Uses for dot plot matrix

·         We can use dot plot matrix to align two proteins or two nucleid acid sequences.

·         Also, we can use to find amino acid repeats within a protein by comparing a protein sequence to itself. Repeats appear as a set of diagonal runs stacked vertically.

·         Can use to find self base-pairing of an RNA by comparing a sequence to itself complemented and reversed.

·         Excellent approach for finding sequence transpositions.

Filtering to remove "noise"

A problem with dot matrix for long sequences is that they can be very noisy due to lots of insignificant matches. Solution use a window and a treshold:

·         compare character by character within a window (have to choose window size).

·         require certain fraction of matches within window in order to display it with a "dot".

Window size changes with goal of analysis:

·         size of average exon (A segment of a DNA or RNA molecule containing information coding for a protein or peptide sequence.)

·         size of average protein structural element

·         size of gene promoter

·         size of enzyme active site.

Tips for DNA (nucleic acid sequence) dot plots:

·         Use a nucleic acid scoring matrix: ednafull in EMBOSS (A high-quality package of free, Open Source software for molecular biology)

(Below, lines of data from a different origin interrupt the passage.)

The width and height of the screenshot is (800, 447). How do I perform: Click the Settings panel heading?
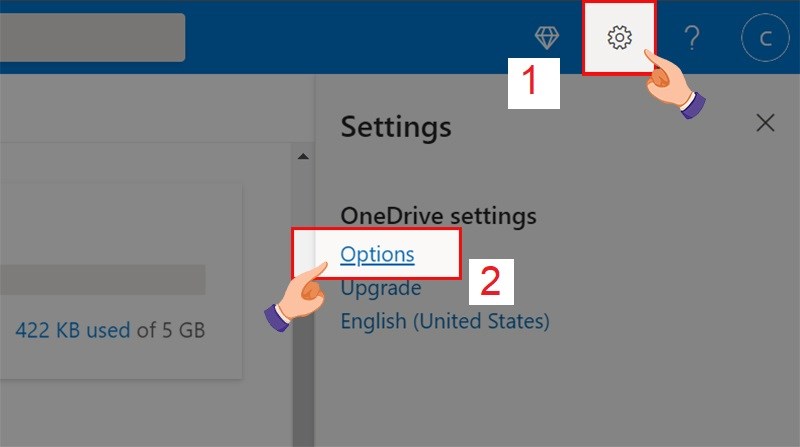click(396, 127)
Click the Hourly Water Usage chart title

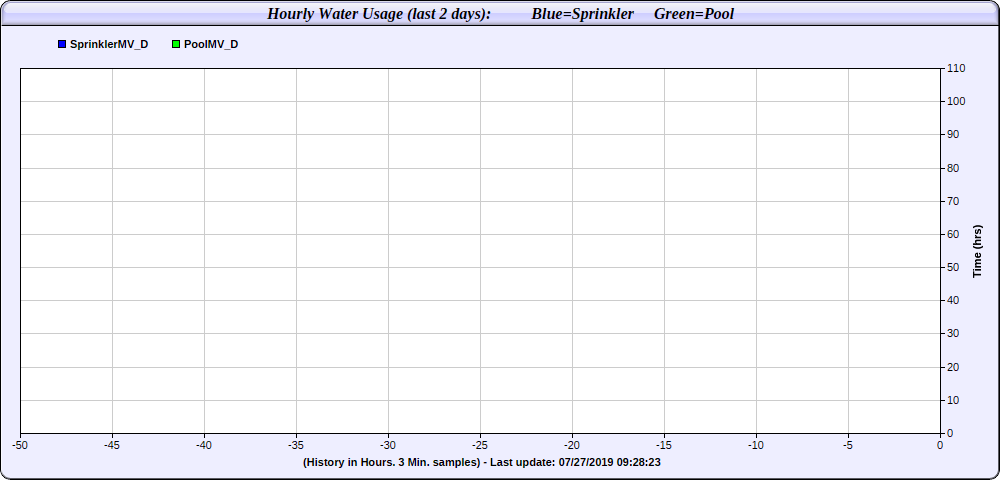tap(378, 14)
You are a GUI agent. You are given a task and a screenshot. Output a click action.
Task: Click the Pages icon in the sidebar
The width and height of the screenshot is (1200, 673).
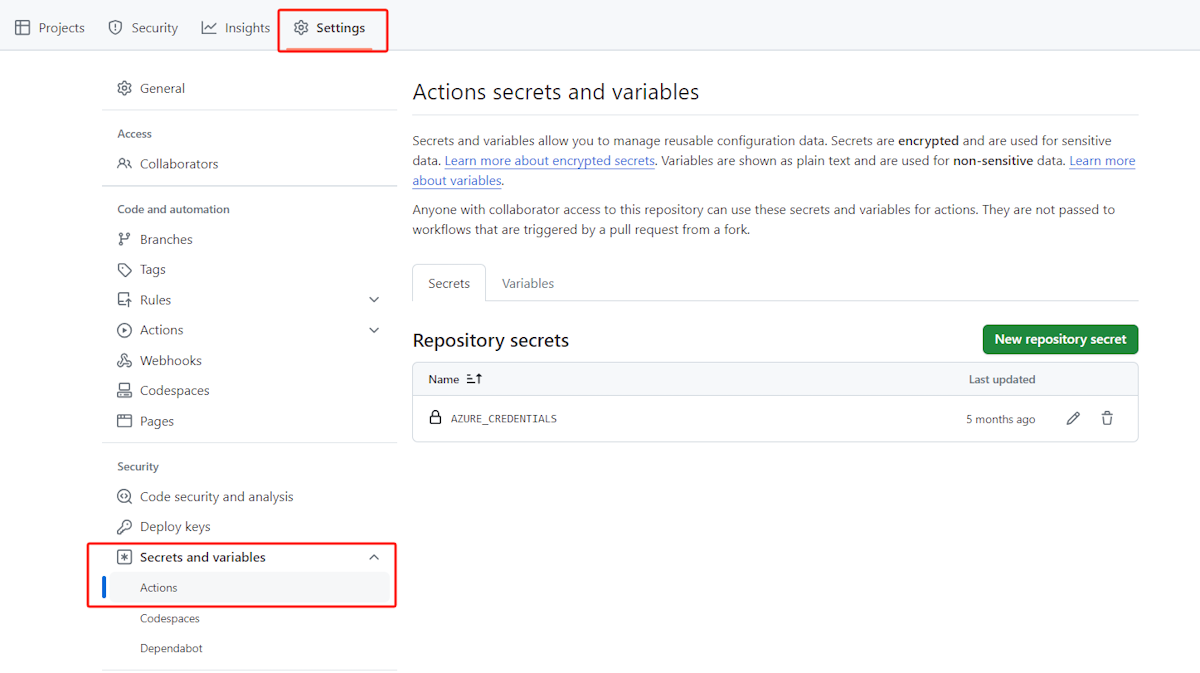click(124, 421)
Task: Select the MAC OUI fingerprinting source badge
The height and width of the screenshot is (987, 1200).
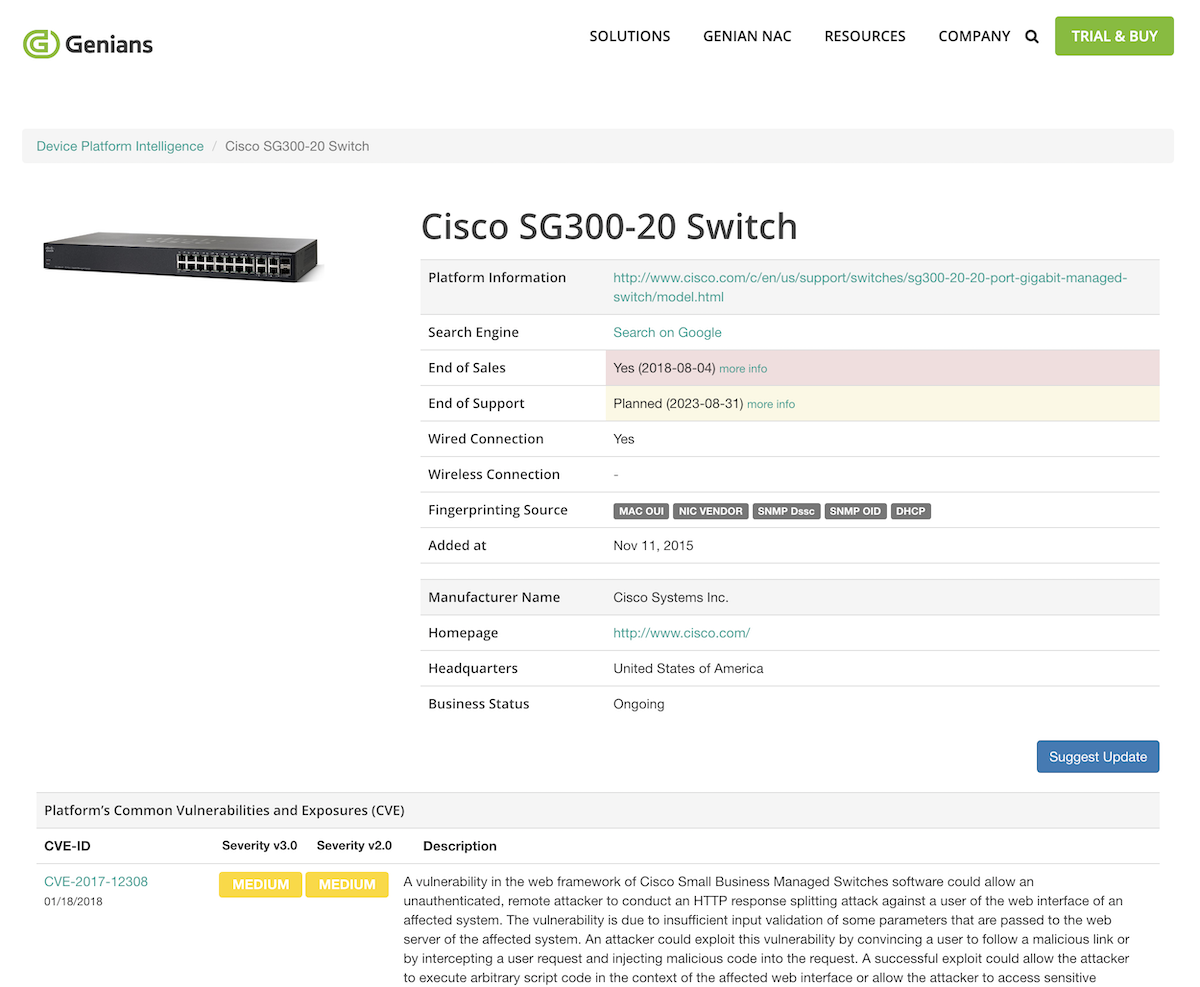Action: [640, 511]
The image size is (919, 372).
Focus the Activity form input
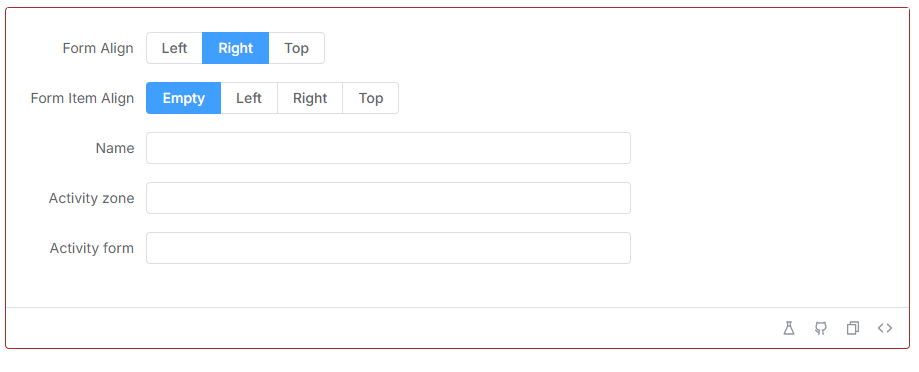coord(389,248)
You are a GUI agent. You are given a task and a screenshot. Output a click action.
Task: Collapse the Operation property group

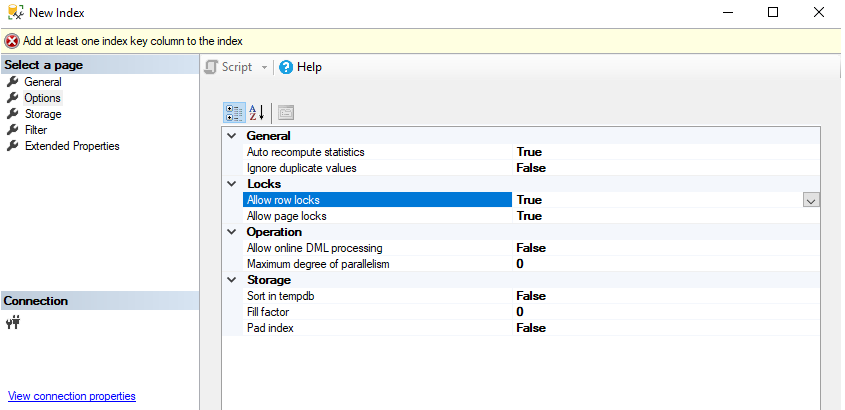tap(232, 232)
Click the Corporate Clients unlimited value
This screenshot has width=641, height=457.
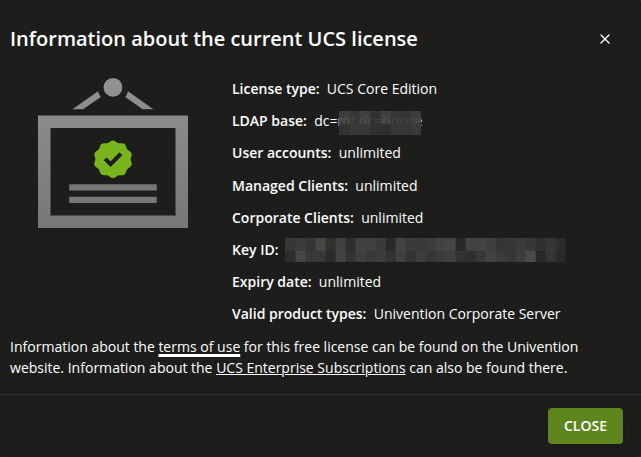tap(392, 218)
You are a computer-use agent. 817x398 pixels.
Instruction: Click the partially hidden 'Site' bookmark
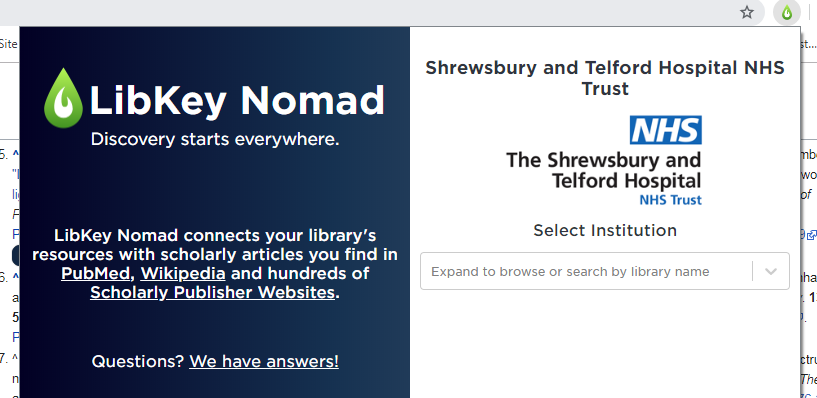point(9,44)
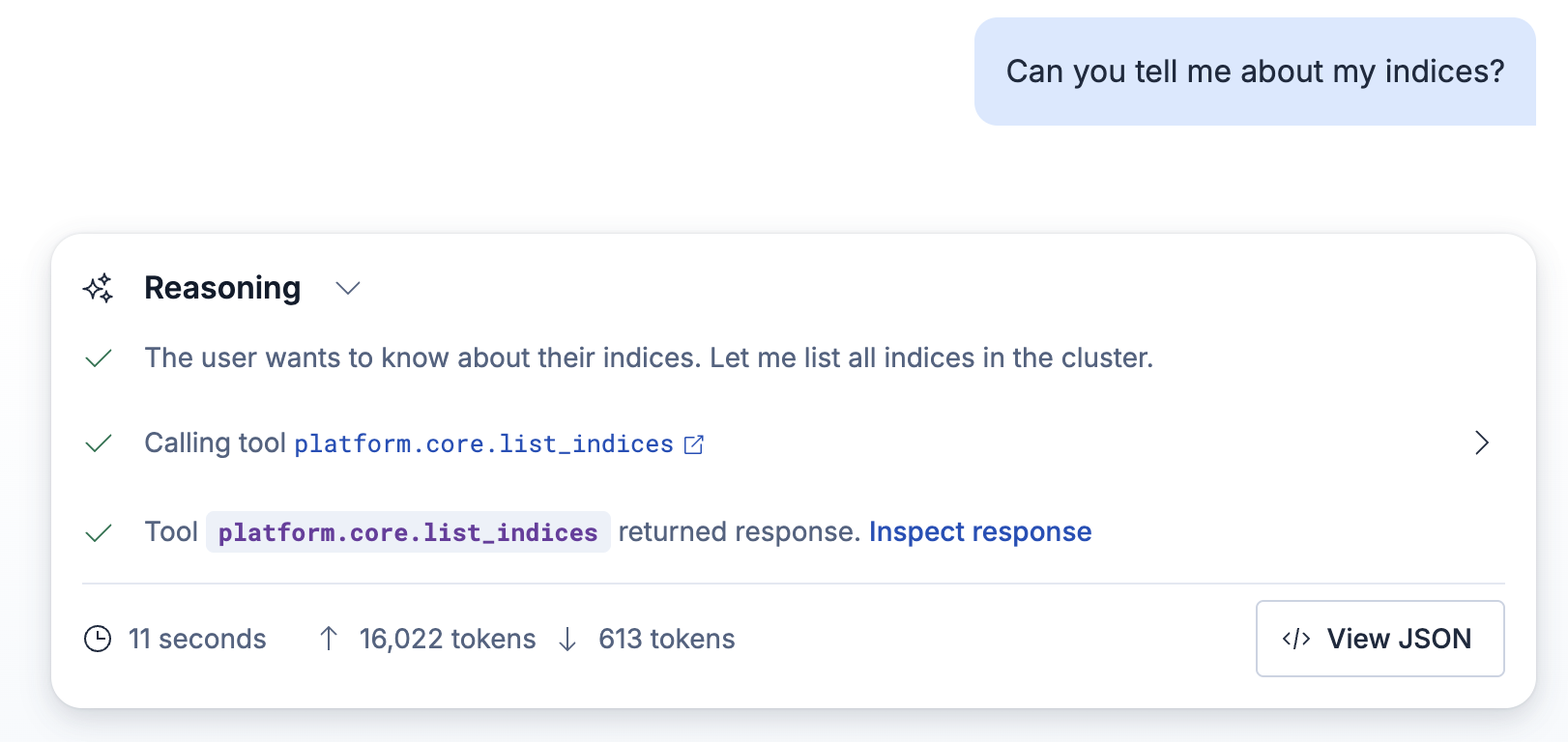The width and height of the screenshot is (1568, 742).
Task: Click the external link icon after list_indices
Action: pos(694,444)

·         Because there are only 4 nucleotides, increase window size and threshold score until the background disappears and you are left with clear signal.

·         Using too large a window, such as 100, with a low threshold will cause the diagonals to overlap and lose resolution to see small repeats or inversions. Use a smaller window (less than 30) and raise the threshold score to favor almost exact matches

Adventages

This algorithm is fairly easy to implement. Also, it is easy to understand visually. It is so intuitive  for programmers. In figures, on the previous pages we can see that algorithm has good overview of places for good alignment.

The output of algorithm are all possible alignment of pairs. It can be used in combination with  other methods. Readily reveals the presence of insertions/deletions and direct and inverted repeats that are more difficult to find by the others, more automated methods.

Disadventages

It is necessary to find the best window size and treshold by trial-and-error. And when you find the best window size and treshold you can compare only 2 sequences. Also, it doesn't tell you what mutation occurred in the region of similarity(if there is one) since the two sequences shared a common ancestor.

Most dot matrix computer programs do not show an actual alignment. Does not return a score to indicate how ‘optimal’ a given alignment is (no statistical significance that could be tested).

Software for making dotplots

R library: Function dotPlot()  allows you to specify a window size and treshold.

EMBOSS: dottup  allows you to specify a windowsize but not a treshold.

EMBOSS: dotmatcher  allows you to specify a window size and treshold. Instead of using the                       number of identities in a window as the window score, it calculates a more complex                   score based on the similarities of the bases/amino acids.